Ana Carolina Rios Simoni, Anelise Aprato, Alíssia Gressler Dornelles, Alexandre Butzke, Kellen Vendel, Luzia Bier, Mara Cristina Theisen Dettenborn, Marta Mueller, Patrícia Marcante Soares

Última alteração: 2018-01-25

Resumo


As Instituições de Longa Permanência para Idosos (ILPI) no Estado do Rio Grande do Sul têm se proliferado e nem sempre apresentam as condições adequadas para promover o cuidado e o bem-estar das pessoas que nelas residem. As fiscalizações permanentes do Ministério Público Estadual e das vigilâncias sanitárias estadual e municipal têm demonstrado os riscos sanitários e as violações de direitos a que, não raro, os idosos estão expostos. Dentre as problemáticas identificadas, destaca-se o fato de que se tem institucionalizado, reiteradamente, de forma irregular, junto aos idosos, outras populações vulneráveis com menos de 60 anos, o que desrespeita as legislações e normativas específicas que visam garantir direitos e atender as necessidades de cada grupo populacional. Dentre estas, estão as pessoas com deficiência física e mental, pessoas que apresentam histórico de transtorno mental (egressos do Hospital Psiquiátrico São Pedro, do Instituto Psiquiátrico Forense e/ou encaminhados por secretarias municipais de saúde, de assistência social e familiares) e pessoas com outros quadros clínicos limitantes.

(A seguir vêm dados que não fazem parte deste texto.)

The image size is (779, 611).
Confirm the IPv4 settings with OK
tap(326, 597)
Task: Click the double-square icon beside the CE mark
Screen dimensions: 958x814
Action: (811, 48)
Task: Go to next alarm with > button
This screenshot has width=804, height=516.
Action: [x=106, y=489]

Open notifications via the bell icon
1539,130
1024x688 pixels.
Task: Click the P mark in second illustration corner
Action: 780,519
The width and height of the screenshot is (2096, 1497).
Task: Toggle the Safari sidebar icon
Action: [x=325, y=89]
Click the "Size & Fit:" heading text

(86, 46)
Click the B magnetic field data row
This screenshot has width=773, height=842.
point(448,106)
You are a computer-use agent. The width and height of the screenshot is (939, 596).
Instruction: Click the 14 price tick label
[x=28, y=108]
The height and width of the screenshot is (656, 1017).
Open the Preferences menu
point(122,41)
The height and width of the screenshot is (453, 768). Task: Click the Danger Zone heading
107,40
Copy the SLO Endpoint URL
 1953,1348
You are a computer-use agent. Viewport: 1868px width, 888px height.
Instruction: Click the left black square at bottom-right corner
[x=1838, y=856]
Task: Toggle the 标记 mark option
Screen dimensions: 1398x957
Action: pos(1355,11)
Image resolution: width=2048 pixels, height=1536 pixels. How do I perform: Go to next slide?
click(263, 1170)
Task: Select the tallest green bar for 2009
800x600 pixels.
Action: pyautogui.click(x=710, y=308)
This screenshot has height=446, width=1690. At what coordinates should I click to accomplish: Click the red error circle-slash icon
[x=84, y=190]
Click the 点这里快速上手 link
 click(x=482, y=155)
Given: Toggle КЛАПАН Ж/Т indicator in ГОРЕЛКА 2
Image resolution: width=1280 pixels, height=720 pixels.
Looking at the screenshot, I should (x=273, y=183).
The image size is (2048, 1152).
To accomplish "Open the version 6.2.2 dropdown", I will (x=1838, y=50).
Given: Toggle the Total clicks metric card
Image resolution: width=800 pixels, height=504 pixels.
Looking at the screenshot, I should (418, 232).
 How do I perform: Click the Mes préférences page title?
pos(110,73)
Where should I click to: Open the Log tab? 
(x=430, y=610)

A 13ª Coordenadoria Regional de Saúde, a Secretaria Municipal de Saúde e a de Políticas Públicas de Santa Cruz do Sul e o Ministério Público Estadual têm atuado na fiscalização e no acompanhamento destas instituições, bem como nos processos de desinstitucionalização dos moradores, segundo a legislação vigente, articulando a construção de soluções para esta problemática. No bojo destas articulações intersetoriais, optou-se por criar um grupo de trabalho permanente na forma de um Núcleo de Apoio Técnico ao Ministério Público Estadual de Santa Cruz do Sul, com reuniões ordinárias mensais e extraordinárias sempre que necessário, constituído por representantes das Secretaria Municipais da Saúde e do Desenvolvimento Social, bem como da 13ª Coordenadoria Regional de Saúde, a fim de abordar de forma intersetorial e solidária a problemática da vulnerabilidade de populações frequentemente institucionalizadas, tais como idosos, pessoas com deficiência e pessoas com transtornos mentais relacionados ou não ao uso de drogas. Fazem parte deste Núcleo representantes das Políticas Municipais e Regionais de Saúde do Idoso da SMS de Santa Cruz do Sul, Saúde Mental, Álcool e Outras Drogas, Saúde da Pessoa com Deficiência, Atenção Básica, da Secretaria Municipal de Desenvolvimento Social e do Ministério Público Estadual de Santa Cruz do Sul.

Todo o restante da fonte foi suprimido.